Accordingly, I hold that there is no proper ground upon which to displace the general rule as to costs with an order that there be no order as to costs.
I therefore turn to a consideration of the general factors outlined in CPR 44.3. I have considered each of the matters to which my attention is directed, and I have stood back and looked at the facts in the round: having done so I see no proper ground upon which to deprive Maureen of any part of the costs that she would otherwise receive under the general rule. I would specifically record that I have considered the Daughter’s complaints about Maureen’s conduct before and in the course of this case, that I have weighed against that the defendants’ own conduct, in particular the nature of the allegations which they made against Maureen, the modification of allegations (rather than their abandonment) in the face of emerging material and the nature of the case advanced at trial (including in particular the deliberate amendment to include a yet further allegation of undue influence against Maureen in relation to the 2006 Will). I find myself in agreement with a view expressed by Hodson LJ in Re Cutcliffe’s Estate (supra) at page 21: -
“it must surely be obvious to anyone who has studied the history of litigation in the Probate Division… that where pleas of undue influence and pleas of fraud are made, the probability, at any rate, if they are unsuccessfully made, is that people who make such charges and fail will be condemned in the costs not only of that charge but of the whole action”.
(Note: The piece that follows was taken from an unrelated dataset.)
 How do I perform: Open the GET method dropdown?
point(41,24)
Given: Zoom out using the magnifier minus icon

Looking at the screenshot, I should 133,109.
My exercise of discretion in this case in fact accords with the probability there suggested.
The next question to be determined is as to the basis upon which Maureen’s costs down to and including the 7th May 2010 should be assessed. Ms McDonnell makes a considered submission that the costs should be assessed on the indemnity basis because of
the nature of the case advanced;
the manner in which the case was advanced;
the extent to which the Daughters’ solicitors engaged in irrelevant enquiry (e.g. as to the terms of Spanish conveyancing documents, as to the capital gains tax payable on the sale of Mr Wharton’s boat, and as to the circumstances in which Maureen obtained a Spanish identity number);
the way that the existence of the daughters CFA and ATE arrangements were deployed in correspondence against Maureen when she was herself personally funding the litigation.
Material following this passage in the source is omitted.